Auch die durchschnittliche Neuemissionsprämie fiel für die nachhaltigen gedeckten Anleihen geringfügig niedriger aus, wobei die Differenz lediglich bei einem halben Basispunkt lag. Bei der einfachen Durchschnittsbetrachtung der genannten Kennzahlen muss natürlich im Hinterkopf behalten werden, dass es im Laufe eines Jahres immer wieder verschiedene Marktphasen mit unterschiedlicher Risikoaversion gibt, die Einfluss auf diese Kennzahlen haben. Außerdem ist die Zahl der ESG Neuemissionen im Verhältnis zu den konventionellen Pendants immer noch recht gering, trotz des diesjährigen Wachstums. Dennoch ist zu erwarten, dass die genannten Durchschnittswerte durchaus geeignet sind, um bestehende Unterschiede zwischen ESG und konventionellen Neuemissionen aufzuzeigen. Den Covered Bond Emittenten dürfte es bei ESG Neuemissionen aufgrund der etwas höheren Nachfrage im Einzelfall leichter fallen, die Neuemissionsprämie gegenüber den konventionellen Papieren gegebenenfalls geringfügig zu reduzieren.

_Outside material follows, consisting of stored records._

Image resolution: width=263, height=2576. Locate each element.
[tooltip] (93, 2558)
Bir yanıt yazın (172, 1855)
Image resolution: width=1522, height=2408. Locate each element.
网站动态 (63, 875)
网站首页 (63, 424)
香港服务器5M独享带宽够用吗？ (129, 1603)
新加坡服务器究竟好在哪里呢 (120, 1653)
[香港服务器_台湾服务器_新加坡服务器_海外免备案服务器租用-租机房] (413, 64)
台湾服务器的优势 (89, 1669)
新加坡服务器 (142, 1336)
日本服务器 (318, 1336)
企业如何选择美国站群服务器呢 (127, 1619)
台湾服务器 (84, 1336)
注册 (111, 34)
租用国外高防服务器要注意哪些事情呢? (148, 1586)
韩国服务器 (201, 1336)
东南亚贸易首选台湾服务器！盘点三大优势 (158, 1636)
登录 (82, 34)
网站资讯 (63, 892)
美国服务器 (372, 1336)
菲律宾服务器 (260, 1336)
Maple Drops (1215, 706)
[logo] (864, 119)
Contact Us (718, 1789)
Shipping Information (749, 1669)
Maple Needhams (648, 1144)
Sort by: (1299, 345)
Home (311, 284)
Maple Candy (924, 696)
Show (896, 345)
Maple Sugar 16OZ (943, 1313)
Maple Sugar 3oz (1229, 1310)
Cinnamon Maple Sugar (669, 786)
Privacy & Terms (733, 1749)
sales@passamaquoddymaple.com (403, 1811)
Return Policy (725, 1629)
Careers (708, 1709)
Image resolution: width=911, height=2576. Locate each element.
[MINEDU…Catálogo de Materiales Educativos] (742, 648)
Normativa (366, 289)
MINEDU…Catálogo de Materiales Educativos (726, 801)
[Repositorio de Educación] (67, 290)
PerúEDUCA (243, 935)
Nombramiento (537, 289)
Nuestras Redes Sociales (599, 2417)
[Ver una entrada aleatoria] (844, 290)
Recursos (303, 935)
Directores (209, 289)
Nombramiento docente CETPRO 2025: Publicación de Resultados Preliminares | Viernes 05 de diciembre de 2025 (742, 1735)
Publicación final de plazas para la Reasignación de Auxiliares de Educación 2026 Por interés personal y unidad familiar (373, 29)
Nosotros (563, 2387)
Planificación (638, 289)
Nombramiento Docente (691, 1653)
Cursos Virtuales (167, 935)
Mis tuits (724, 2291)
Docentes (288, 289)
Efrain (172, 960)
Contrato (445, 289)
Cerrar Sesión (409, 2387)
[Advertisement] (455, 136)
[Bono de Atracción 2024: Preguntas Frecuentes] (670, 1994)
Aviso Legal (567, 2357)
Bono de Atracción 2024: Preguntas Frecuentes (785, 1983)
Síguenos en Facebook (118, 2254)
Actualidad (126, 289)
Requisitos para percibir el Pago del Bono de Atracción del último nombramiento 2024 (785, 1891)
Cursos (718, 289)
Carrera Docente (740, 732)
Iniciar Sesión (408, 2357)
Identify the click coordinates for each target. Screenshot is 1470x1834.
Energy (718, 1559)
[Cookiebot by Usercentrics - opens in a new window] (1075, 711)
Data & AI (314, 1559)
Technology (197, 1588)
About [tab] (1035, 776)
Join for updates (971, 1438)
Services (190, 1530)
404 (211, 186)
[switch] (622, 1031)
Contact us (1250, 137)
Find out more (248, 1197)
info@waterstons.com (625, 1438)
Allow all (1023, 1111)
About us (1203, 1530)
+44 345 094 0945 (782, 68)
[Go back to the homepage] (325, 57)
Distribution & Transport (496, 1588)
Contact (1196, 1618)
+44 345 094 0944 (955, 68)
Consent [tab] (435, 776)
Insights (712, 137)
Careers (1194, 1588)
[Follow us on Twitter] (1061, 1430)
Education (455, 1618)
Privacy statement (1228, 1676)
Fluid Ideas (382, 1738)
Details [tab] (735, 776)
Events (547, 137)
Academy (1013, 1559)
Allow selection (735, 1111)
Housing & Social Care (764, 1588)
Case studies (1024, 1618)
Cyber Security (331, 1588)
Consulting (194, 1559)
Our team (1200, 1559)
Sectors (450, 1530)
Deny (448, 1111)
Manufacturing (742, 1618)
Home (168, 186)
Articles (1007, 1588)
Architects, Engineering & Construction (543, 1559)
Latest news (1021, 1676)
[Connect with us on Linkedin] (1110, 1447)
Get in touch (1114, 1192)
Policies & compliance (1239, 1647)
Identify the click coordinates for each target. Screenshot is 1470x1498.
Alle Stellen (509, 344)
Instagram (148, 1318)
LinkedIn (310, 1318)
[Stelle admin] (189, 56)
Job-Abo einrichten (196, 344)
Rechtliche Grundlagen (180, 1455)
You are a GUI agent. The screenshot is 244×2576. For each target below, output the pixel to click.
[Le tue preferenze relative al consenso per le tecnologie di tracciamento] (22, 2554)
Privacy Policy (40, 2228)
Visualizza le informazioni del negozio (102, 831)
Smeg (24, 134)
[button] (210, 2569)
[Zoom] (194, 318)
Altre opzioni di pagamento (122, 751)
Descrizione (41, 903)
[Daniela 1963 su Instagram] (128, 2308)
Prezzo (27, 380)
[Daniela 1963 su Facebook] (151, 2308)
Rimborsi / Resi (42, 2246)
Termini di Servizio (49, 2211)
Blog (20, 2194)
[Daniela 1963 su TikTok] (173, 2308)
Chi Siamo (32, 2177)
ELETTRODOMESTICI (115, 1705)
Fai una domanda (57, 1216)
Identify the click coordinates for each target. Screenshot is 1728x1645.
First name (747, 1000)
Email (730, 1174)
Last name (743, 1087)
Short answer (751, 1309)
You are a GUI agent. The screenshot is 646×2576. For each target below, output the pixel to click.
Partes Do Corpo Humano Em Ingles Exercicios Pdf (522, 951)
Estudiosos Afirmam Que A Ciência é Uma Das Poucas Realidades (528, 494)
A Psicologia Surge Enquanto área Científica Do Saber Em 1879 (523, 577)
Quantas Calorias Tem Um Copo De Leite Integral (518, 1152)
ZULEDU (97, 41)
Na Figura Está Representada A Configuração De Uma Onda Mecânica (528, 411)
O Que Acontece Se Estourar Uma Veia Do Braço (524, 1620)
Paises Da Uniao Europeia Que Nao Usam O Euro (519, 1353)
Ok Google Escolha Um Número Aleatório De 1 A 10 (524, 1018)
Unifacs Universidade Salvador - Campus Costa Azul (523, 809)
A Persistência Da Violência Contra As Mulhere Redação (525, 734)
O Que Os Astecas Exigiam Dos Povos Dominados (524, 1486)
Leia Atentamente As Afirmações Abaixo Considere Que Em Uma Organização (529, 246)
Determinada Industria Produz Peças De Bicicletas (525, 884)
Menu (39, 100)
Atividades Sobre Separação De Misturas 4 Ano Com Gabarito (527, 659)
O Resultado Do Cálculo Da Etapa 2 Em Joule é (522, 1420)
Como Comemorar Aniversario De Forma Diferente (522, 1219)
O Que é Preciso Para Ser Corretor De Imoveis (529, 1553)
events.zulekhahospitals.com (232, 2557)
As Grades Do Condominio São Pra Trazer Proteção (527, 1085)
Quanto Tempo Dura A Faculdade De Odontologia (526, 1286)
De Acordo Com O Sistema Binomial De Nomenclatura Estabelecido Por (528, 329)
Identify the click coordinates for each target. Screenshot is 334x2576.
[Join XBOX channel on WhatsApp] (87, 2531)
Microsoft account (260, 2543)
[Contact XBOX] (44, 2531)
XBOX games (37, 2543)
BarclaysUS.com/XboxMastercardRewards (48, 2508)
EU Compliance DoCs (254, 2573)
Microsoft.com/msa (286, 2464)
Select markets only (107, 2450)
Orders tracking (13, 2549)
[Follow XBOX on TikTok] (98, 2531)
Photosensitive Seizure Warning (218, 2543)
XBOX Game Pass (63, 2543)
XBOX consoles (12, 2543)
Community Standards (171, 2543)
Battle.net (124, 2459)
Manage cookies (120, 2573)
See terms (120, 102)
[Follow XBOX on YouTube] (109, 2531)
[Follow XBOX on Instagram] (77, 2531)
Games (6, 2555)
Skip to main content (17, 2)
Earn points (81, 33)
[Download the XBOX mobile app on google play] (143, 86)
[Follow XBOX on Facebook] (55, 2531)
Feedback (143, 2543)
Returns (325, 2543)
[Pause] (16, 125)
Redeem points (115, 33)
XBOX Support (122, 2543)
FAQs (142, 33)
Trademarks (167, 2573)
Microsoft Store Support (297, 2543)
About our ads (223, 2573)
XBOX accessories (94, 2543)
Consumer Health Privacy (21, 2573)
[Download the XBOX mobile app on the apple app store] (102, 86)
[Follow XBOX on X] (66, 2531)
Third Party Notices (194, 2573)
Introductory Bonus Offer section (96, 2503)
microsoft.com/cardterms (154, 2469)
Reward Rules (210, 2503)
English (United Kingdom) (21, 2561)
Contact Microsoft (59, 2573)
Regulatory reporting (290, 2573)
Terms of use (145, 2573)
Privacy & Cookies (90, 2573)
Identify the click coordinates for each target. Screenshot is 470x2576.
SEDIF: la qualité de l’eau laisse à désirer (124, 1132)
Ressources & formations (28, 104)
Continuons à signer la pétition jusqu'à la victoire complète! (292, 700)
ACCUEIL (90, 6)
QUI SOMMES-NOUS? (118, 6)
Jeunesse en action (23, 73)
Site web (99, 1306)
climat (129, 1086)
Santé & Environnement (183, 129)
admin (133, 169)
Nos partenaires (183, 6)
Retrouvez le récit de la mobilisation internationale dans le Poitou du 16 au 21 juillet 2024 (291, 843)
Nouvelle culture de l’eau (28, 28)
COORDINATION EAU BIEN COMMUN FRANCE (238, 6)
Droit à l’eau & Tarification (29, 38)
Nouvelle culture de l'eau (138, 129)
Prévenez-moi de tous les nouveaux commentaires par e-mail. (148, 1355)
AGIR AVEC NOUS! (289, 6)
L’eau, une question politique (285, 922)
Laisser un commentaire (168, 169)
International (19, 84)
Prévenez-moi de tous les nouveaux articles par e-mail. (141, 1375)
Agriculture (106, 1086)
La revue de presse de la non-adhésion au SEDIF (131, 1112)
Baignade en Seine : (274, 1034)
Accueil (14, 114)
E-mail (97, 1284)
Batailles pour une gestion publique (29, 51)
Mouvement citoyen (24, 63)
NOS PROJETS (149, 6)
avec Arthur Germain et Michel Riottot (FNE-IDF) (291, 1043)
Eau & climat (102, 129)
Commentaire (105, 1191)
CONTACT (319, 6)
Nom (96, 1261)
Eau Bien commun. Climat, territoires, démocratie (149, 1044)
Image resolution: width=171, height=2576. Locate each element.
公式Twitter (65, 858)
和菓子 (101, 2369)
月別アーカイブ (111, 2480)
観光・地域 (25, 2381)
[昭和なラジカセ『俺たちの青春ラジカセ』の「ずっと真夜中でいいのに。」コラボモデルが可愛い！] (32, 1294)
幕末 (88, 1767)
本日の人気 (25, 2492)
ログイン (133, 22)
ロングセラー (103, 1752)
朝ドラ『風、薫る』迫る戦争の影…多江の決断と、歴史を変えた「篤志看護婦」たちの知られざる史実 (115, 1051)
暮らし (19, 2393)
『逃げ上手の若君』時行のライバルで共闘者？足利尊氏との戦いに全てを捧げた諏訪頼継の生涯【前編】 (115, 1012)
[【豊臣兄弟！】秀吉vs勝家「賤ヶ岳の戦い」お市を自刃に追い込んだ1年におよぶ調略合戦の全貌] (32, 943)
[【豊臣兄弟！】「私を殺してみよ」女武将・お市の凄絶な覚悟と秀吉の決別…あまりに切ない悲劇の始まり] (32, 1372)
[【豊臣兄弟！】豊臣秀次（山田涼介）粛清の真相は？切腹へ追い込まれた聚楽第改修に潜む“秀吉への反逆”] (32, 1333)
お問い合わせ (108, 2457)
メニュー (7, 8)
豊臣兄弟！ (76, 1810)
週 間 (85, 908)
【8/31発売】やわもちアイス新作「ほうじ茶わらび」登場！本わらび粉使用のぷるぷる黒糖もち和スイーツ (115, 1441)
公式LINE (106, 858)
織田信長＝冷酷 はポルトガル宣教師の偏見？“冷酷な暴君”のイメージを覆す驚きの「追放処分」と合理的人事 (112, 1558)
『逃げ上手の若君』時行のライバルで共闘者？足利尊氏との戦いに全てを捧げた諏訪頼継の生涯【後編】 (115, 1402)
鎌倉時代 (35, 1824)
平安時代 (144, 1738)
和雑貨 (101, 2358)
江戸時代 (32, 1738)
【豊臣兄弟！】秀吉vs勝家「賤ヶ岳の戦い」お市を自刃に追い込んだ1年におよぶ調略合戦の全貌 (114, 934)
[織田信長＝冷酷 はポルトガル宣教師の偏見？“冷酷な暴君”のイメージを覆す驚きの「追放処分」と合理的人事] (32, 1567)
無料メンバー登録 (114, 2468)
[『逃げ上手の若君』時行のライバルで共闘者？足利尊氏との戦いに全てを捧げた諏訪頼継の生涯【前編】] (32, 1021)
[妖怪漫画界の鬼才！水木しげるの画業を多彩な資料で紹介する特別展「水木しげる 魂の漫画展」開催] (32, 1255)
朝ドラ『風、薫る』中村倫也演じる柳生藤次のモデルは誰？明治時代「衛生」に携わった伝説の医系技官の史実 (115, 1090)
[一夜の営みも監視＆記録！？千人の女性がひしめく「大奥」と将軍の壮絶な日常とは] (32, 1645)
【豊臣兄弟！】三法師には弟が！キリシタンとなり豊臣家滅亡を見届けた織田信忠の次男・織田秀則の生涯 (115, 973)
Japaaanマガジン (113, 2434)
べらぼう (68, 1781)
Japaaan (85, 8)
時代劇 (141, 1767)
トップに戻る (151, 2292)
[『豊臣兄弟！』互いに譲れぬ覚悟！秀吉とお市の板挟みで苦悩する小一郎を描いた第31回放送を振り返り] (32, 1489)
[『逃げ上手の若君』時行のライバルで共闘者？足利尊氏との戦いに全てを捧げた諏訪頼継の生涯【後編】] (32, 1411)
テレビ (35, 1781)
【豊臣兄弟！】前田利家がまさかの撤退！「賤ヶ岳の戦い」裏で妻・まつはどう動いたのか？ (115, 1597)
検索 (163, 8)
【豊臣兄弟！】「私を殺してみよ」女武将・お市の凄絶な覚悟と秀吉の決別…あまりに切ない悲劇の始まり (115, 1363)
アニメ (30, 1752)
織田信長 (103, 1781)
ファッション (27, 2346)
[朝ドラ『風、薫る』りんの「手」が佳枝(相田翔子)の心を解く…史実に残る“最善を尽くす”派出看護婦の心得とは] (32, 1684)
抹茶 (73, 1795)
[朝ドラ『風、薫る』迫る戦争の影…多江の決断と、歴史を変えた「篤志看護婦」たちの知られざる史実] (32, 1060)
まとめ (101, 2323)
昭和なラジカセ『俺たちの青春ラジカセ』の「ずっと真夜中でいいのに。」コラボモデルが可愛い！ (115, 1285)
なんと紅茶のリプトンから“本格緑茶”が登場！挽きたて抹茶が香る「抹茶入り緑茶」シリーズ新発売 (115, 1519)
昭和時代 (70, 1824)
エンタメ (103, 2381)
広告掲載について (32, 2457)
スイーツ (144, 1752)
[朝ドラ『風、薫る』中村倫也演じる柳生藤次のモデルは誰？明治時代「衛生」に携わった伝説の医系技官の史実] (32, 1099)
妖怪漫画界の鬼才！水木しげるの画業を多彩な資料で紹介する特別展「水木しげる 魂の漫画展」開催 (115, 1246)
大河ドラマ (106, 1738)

Ein markanter systematischer Spread-Vorteil von ESG Covered Bond Neuemissionen lässt sich derzeit allerdings nicht erkennen. Neben diesen nüchternen Erwägungen bezüglich der Platzierbarkeit der Anleihen dürften die Anstrengungen der Emittenten im ESG-Bereich auch darauf beruhen, einen positiven gesellschaftlichen Beitrag zu leisten.

*) Thorsten Euler ist Senior Covered Bond Analyst bei der DZ Bank.